What is being asked
Nothing outside the range is to be copied. From the entries below, reproduce exactly the lines starting at the one with "Image resolution: width=1176" and ending at the one with "You are a computer-use agent.", without pictures.
Top of Input records
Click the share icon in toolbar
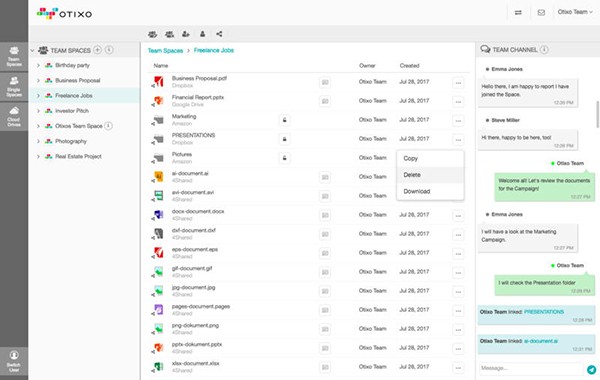click(219, 34)
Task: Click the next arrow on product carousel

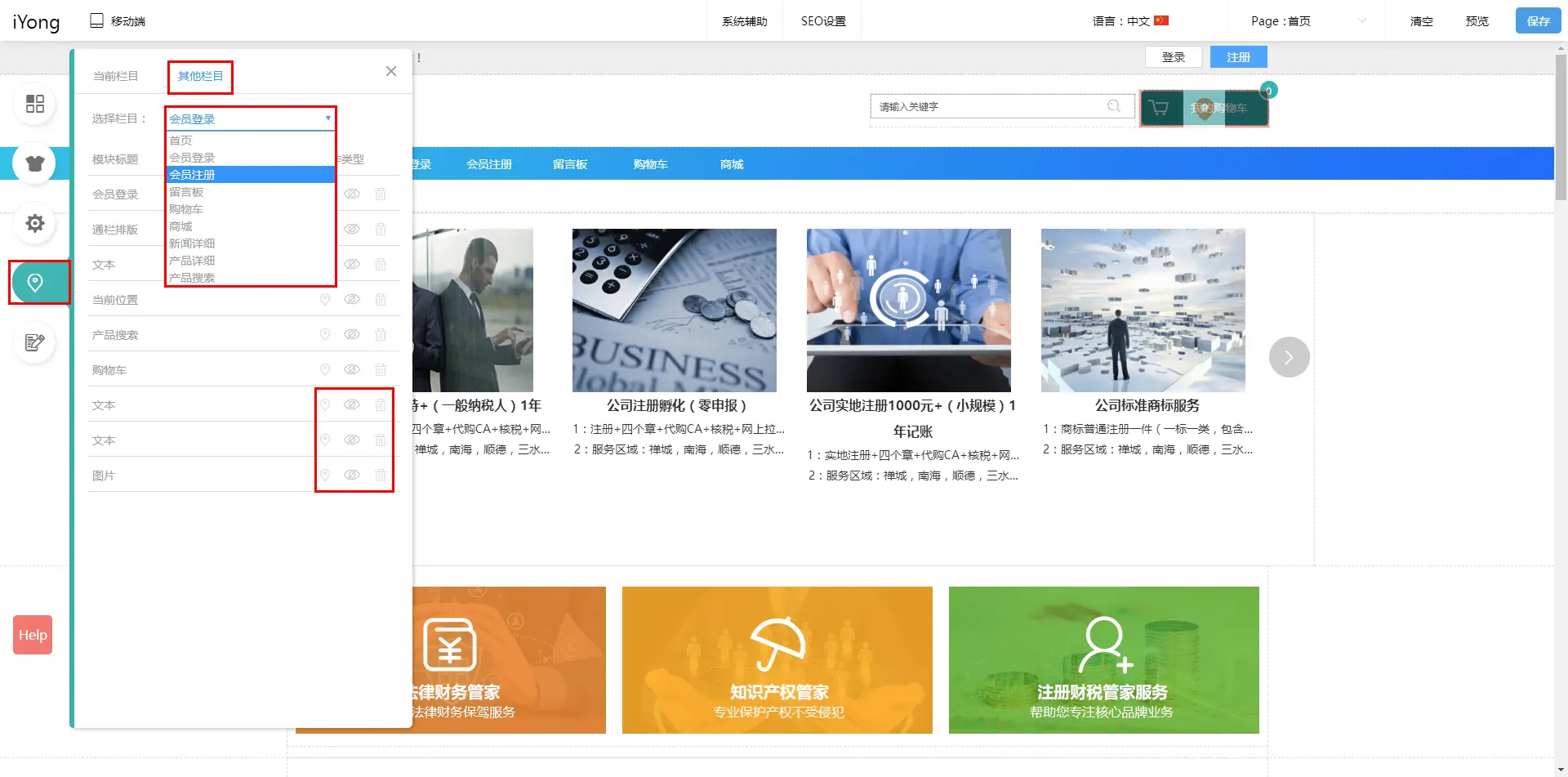Action: pos(1289,357)
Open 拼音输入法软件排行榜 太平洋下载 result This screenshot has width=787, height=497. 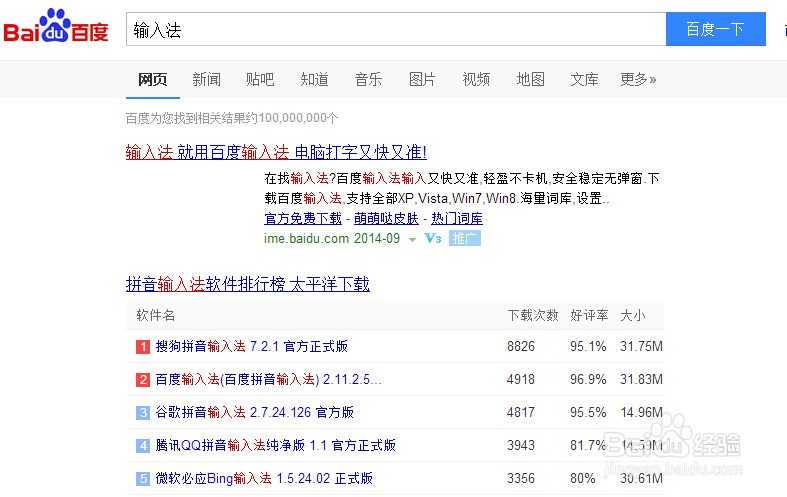tap(248, 285)
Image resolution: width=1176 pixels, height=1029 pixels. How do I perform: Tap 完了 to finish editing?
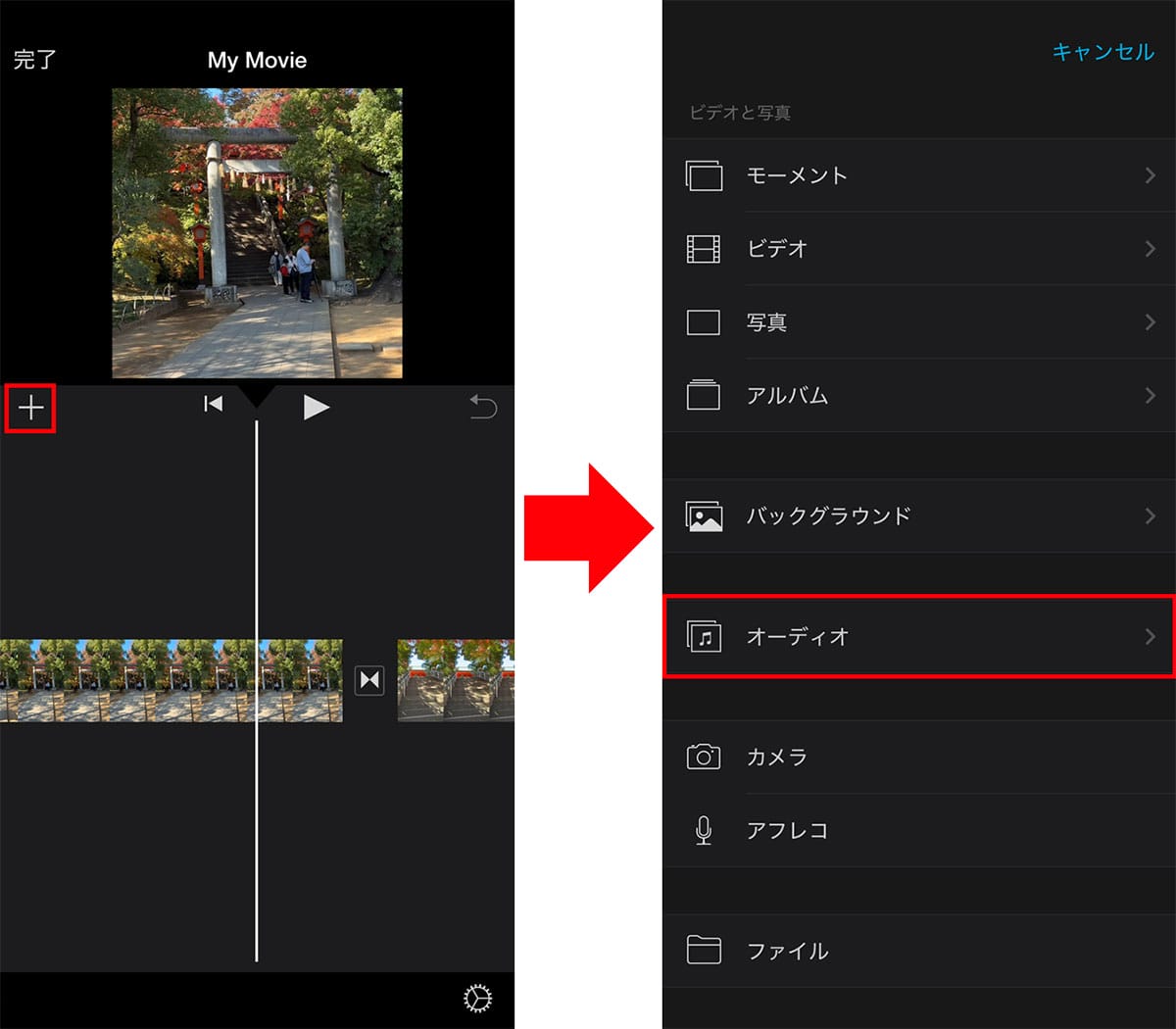point(34,60)
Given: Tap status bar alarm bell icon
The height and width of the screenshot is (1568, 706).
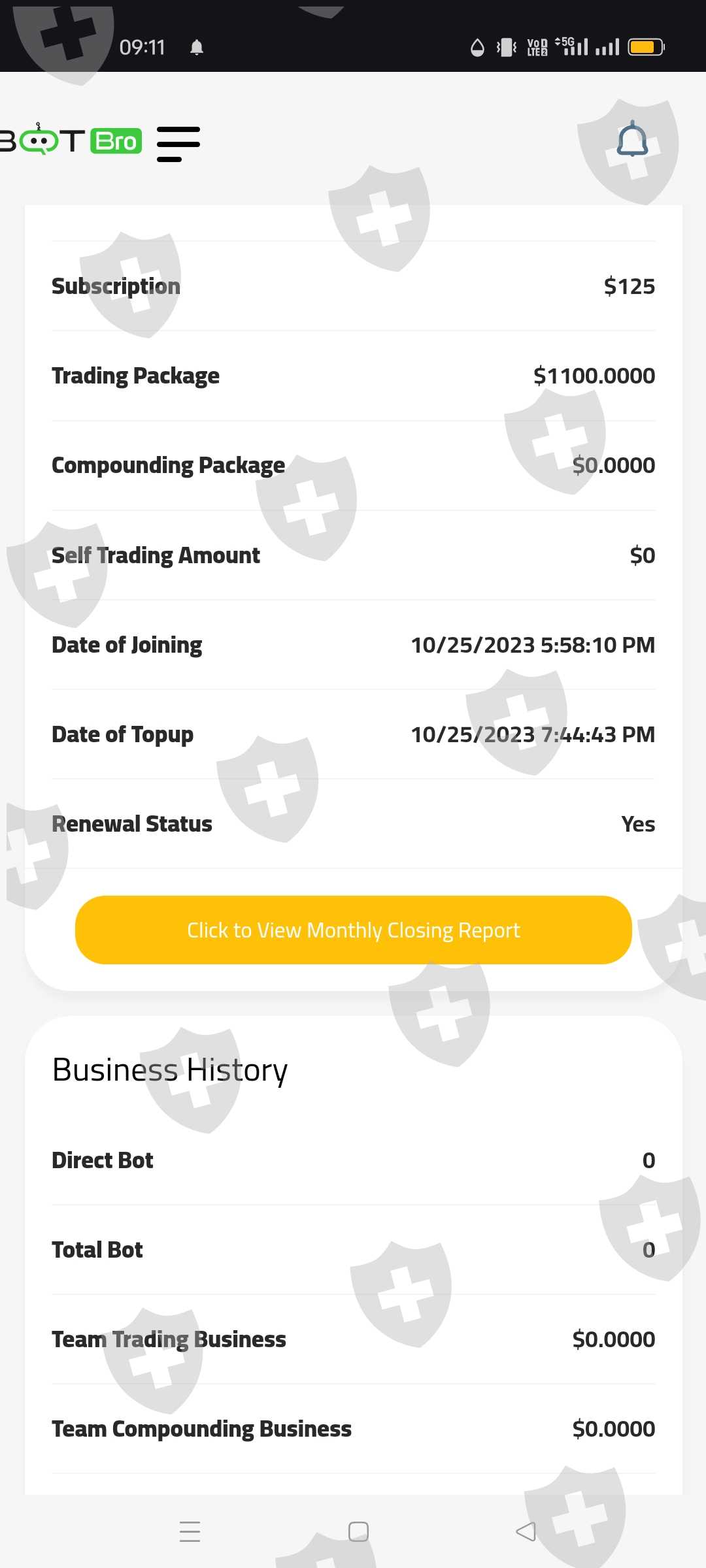Looking at the screenshot, I should click(x=197, y=48).
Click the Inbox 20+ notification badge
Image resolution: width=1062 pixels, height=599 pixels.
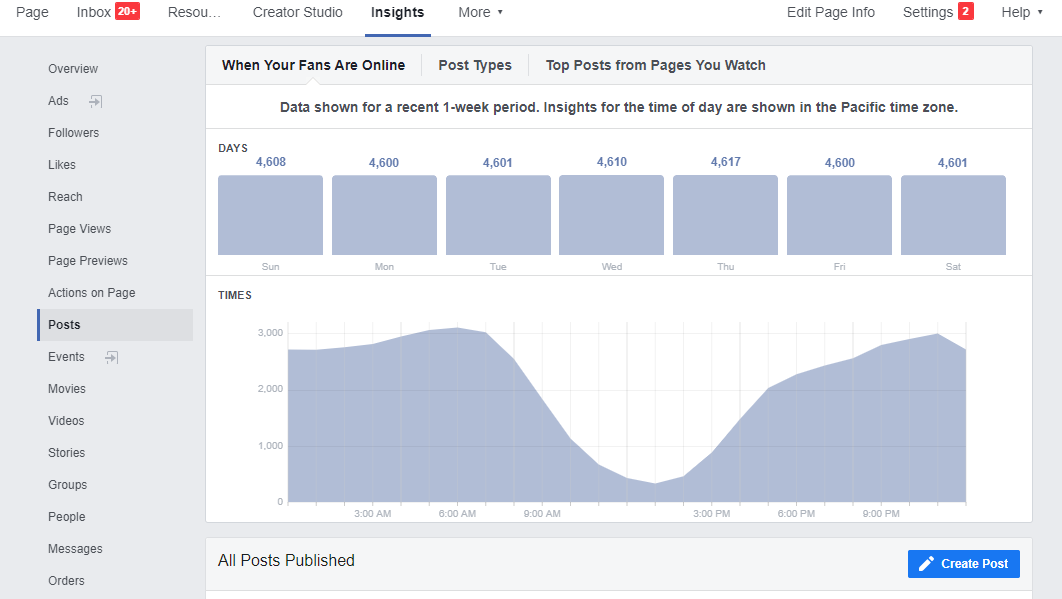pos(127,12)
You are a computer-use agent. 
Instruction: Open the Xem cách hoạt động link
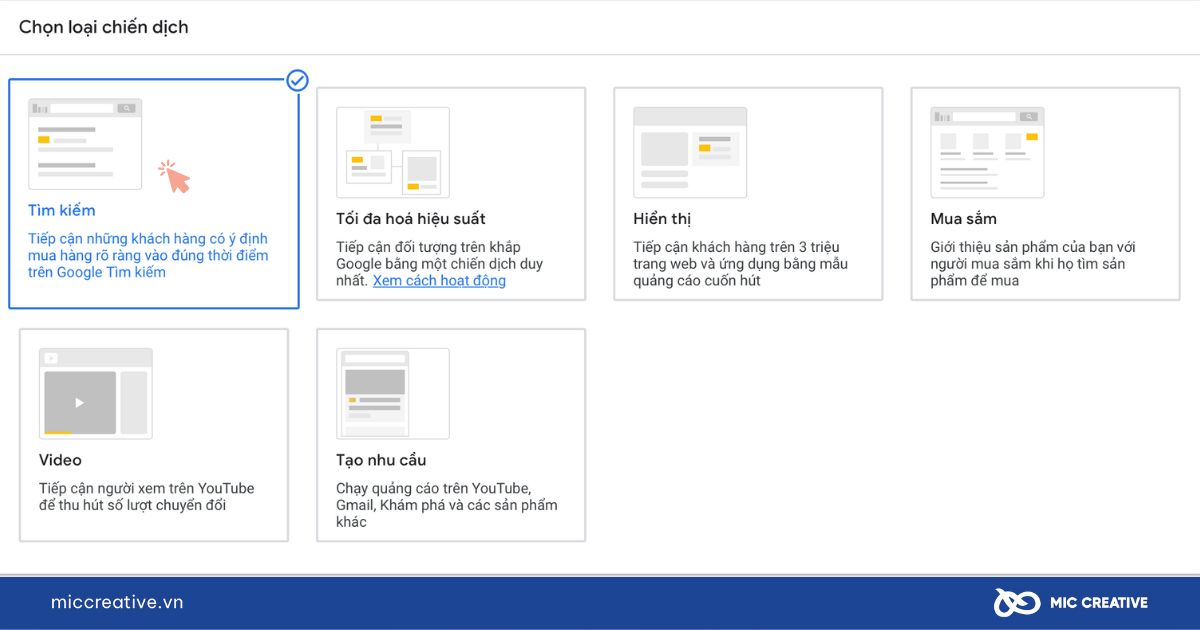(x=439, y=281)
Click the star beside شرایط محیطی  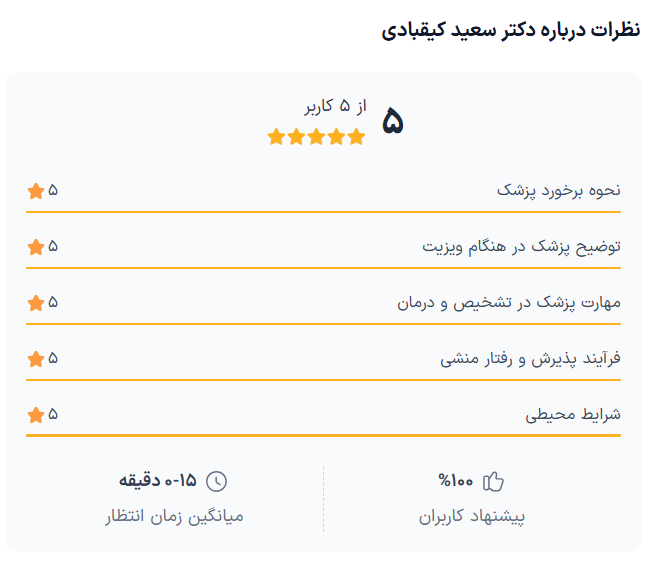pyautogui.click(x=36, y=414)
Bottom of Input records
Exercise solution
Image resolution: width=1176 pixels, height=1029 pixels. How do I perform: Tap 完了 to finish editing?
point(34,60)
Given: Tap status bar alarm bell icon
The height and width of the screenshot is (1568, 706).
Looking at the screenshot, I should click(x=197, y=48).
Click the Inbox 20+ notification badge
Image resolution: width=1062 pixels, height=599 pixels.
pos(127,12)
You are a computer-use agent. 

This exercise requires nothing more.